King in Black is the latest Marvel Comics event to take over the entire line of comics, and will span over three months of storytelling. It’s kind of a big deal, especially since Donny Cates and Ryan Stegman have been building towards this story since they took over Venom in 2018. The five-issue series, with many tie-in comics, starts this week and its main purpose is clear: Knull is coming.
Coming in at 39 pages, King in Black #1 has all the trappings of a classic Cates/Stegman joint. It features multiple dramatic turns, brings big shocking moments, and customary of modern Marvel events, all-out war. Knull is coming to Earth, and he’s bringing his Symbiote dragons and a whole lot of pain. For a character we don’t know a lot about, this is an exciting event because it doesn’t connect back to Marvel history. That makes it feel quite new compared to the other invasion events like Empyre and War of the Realms.
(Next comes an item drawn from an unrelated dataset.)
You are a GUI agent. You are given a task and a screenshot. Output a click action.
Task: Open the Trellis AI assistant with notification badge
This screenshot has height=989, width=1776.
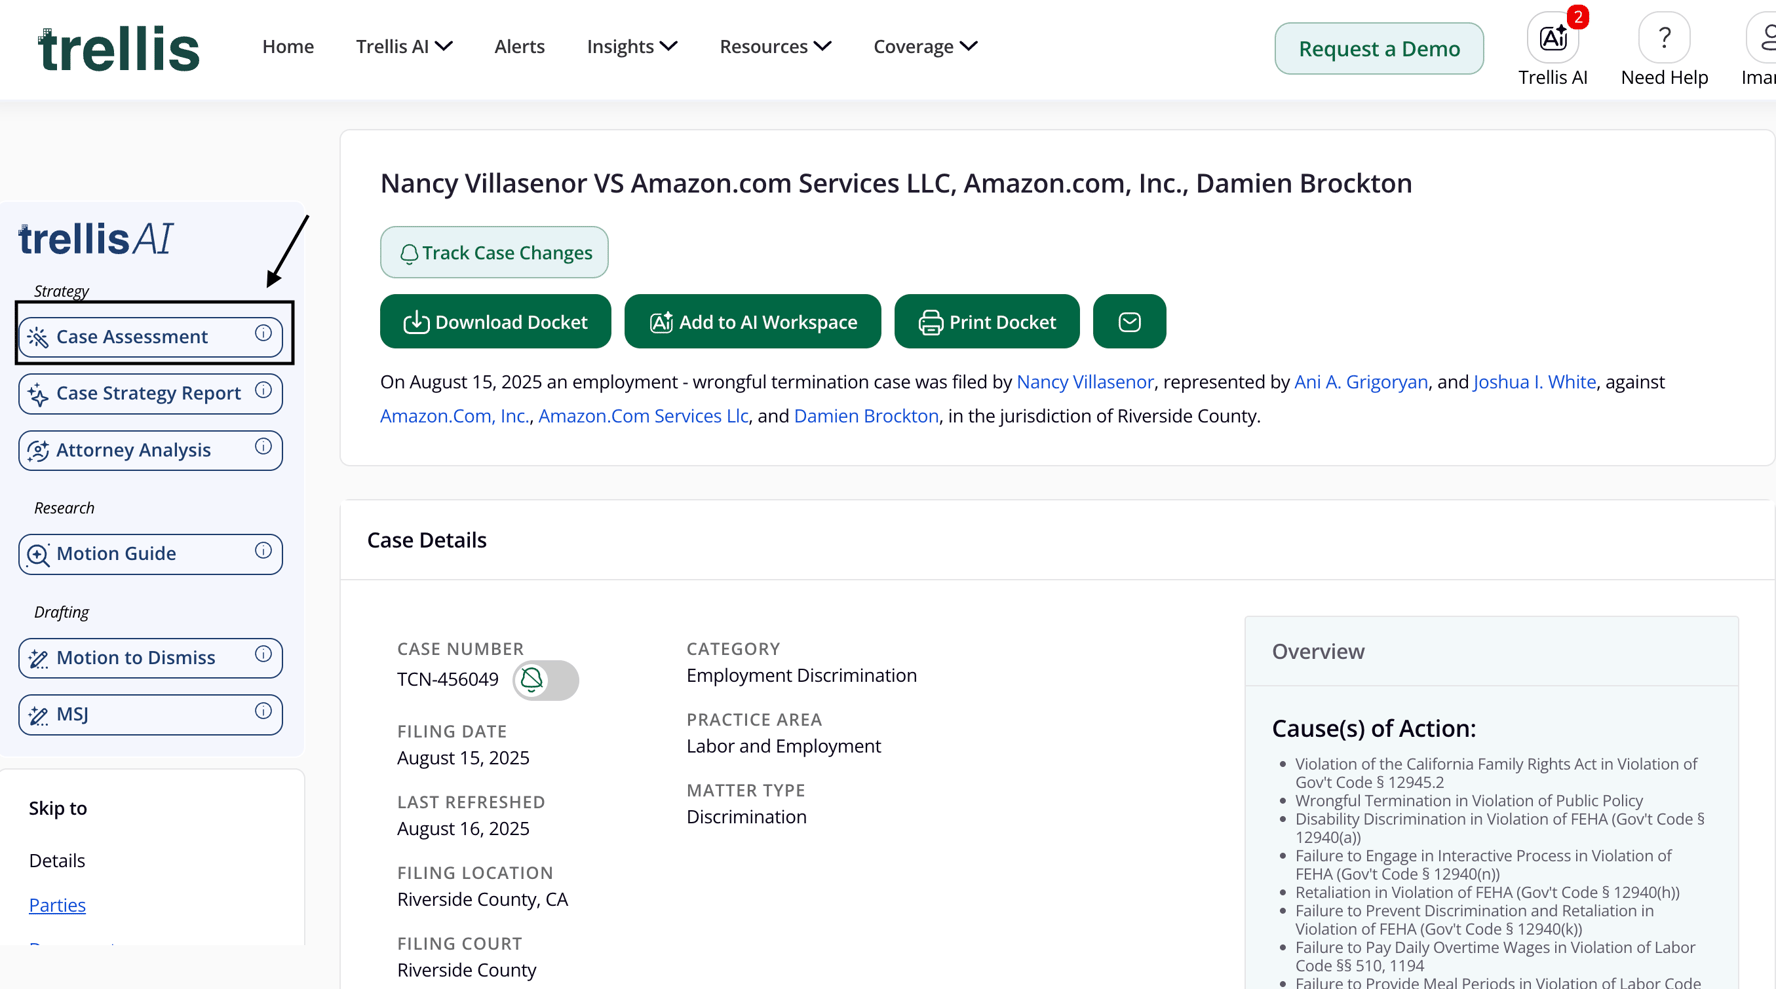coord(1552,38)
This issue opens with the Avengers being on Eddie’s side and is split down the middle between Eddie doing something that might help against Knull, and the world’s heroes trying to protect as many people as they can. This allows the narrative to jump between Captain America, the X-Men, and the world’s greatest heroes fighting in the streets with Eddie in a quieter, more strategic attempt at thwarting Knull. In a sense, this entire issue is like the storming of the beach of Normandy as Knull’s forces are many and near unstoppable, yet they soldier on. This issue is effective in showing how Knull and his forces not only outnumber our heroes, but out-power them too.
The art by Stegman is spectacular and some of his best work yet. JP Mayer inks with colors by Frank Martin, who accompanied previous Venom and Absolute Carnage books. This is a very dark book with much of the characters cast in shadow with a glowing red seemingly lingering on every page. The general feel is a horror story like no other and it delivers on that front in multiple cases. In one scene which involves an impactful death, Stegman employs an interesting sketchy effect around some intense gore, which is very different from what we’ve seen in more clean-lined superhero comics. It is one example of how the book takes some visual changes as it attempts to hammer our lizard brains with fear.
Sticklers might point out the reveal that Knull blocked out the Earth doesn’t match how Venom #30 ended. A minor gripe to be sure. Something else you might notice is how little we know about Knull. We know where he came from but so far we haven’t had much in the way of character development so at this juncture Knull is a “evil for evil’s sake” sort of character. That makes this issue more about the heroes attempting to stay alive against impossible odds, which makes motivations and where we go from here rather vague. Even though this does have a slight twist on the invasion of Earth narrative, it’s also hard to not compare it to the various other Marvel events that use it. That makes this first issue feel reductive.
There’s some helpful back-matter for casual fans, including a timeline of Knull’s preparation to take over Earth and some helpful guidance on what to expect from the various tie-in issues. It’s sort of like a menu to help fans understand what they should read next.
For anyone experiencing event fatigue, King in Black may feel like Marvel is going too far, but X of Swords wasn’t a line-wide event so one could argue this is the first event in months. That said, after shaking off the feeling Marvel is addicted to invasion events, this is a satisfying first strike from the King in Black team. It balances Venom with the rest of the main Marvel characters, features multiple shocking moments that’ll get you talking with your friends, and sets up a villain that seems impossible to defeat. King in Black is an event that is audacious, viscerally gripping, and hellbent on raising the stakes.